Your instructions ▸ The required output is the line containing "Registrati (66, 1334)" followed by each line through the end of the data below, repeated exactly and with nothing added.

-.-.-

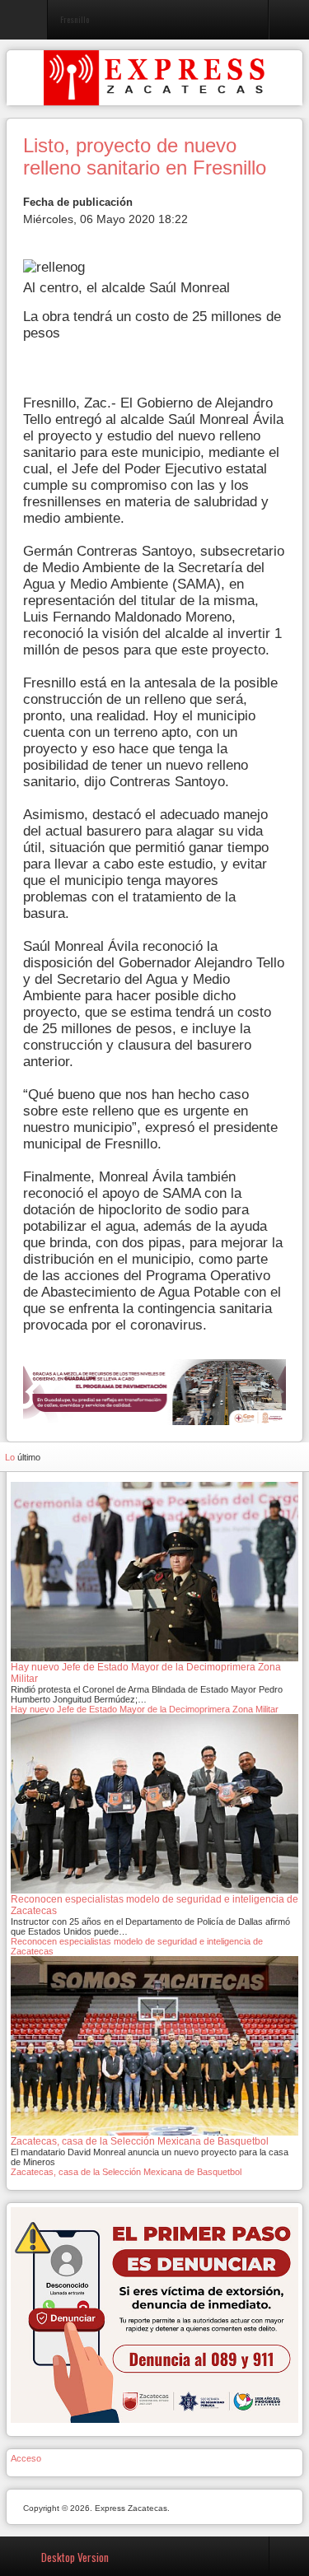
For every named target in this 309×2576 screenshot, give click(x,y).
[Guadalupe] (154, 1391)
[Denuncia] (154, 2314)
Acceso (26, 2458)
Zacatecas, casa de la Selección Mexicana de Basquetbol (126, 2172)
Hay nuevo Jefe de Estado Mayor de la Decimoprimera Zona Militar (145, 1709)
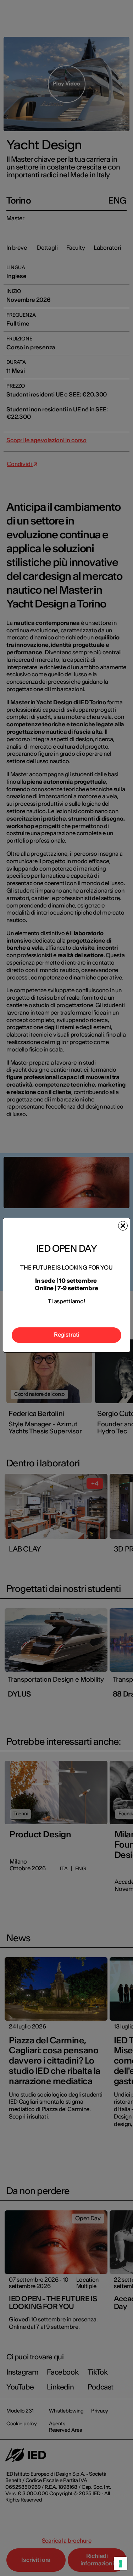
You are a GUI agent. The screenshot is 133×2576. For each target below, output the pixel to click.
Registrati (66, 1334)
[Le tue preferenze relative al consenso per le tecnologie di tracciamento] (120, 2563)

-.-.-

Task solution ▸
Registrati (66, 1334)
[Le tue preferenze relative al consenso per le tecnologie di tracciamento] (120, 2563)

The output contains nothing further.